The outperformance of VTWO against the S&P 500 spotlights a critical but often overlooked dynamic in equity markets: the cyclical resurgence of small-cap stocks as a high-conviction play for risk-tolerant investors. Beyond its headline numbers, this ETF’s surge reflects shifting investor appetite for unhedged growth amid shifting Federal Reserve policy expectations, challenging the long-standing dominance of mega-cap stocks in passive portfolios.

Background Context

Small-cap stocks have historically underperformed their large-cap peers over the past decade, largely due to their sensitivity to rising borrowing costs and slower growth in a low-rate environment. The Russell 2000 index, which VTWO tracks, has spent years trading at a steep discount to its large-cap counterparts, with many investors dismissing it as an inefficient corner of the market.
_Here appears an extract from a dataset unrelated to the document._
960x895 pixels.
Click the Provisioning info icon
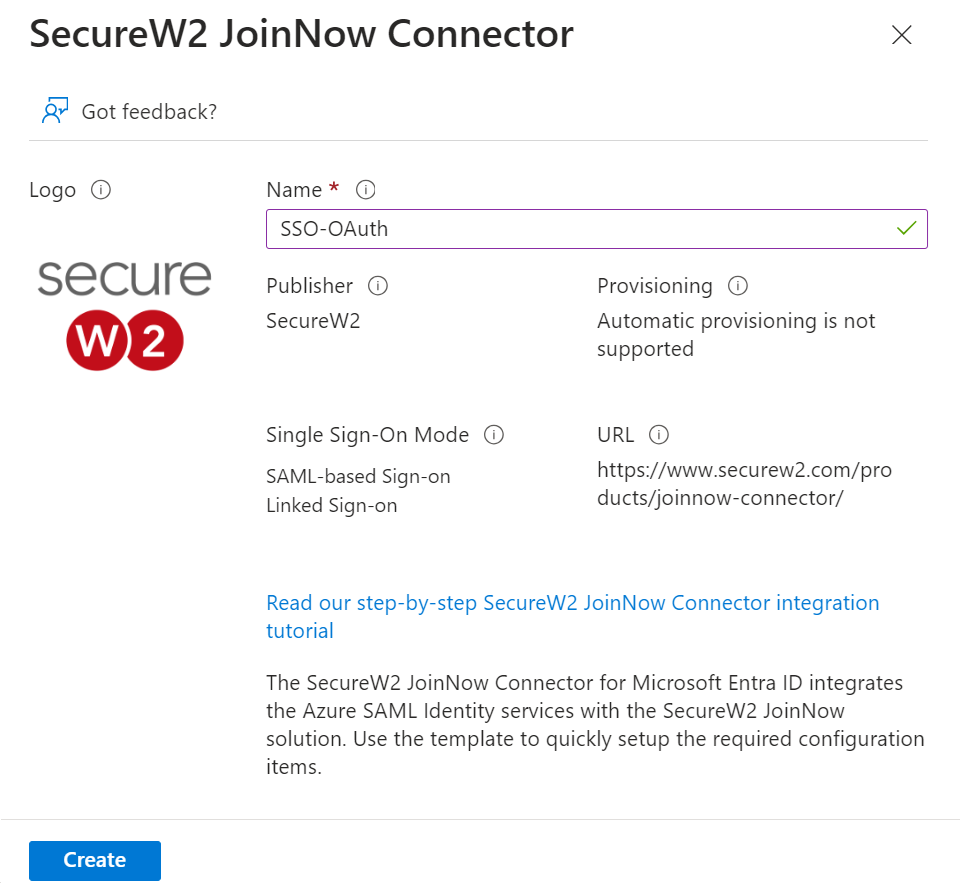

However, the index’s sudden rebound coincides with early signs of a Fed pivot toward rate cuts, a move that could unlock pent-up demand for smaller, domestically focused businesses.

What Happens Next

If the Fed signals a more accommodative stance in the coming months, VTWO’s low-cost structure could amplify its gains, attracting inflows from both retail and institutional investors seeking to diversify away from mega-cap concentration. Conversely, any delay in rate cuts or a resurgence of inflationary pressures could expose the index’s vulnerability to liquidity constraints, potentially reversing recent gains. Watch for earnings guidance from small-cap firms in Q3 as a bellwether for whether this rally has legs beyond macro tailwinds.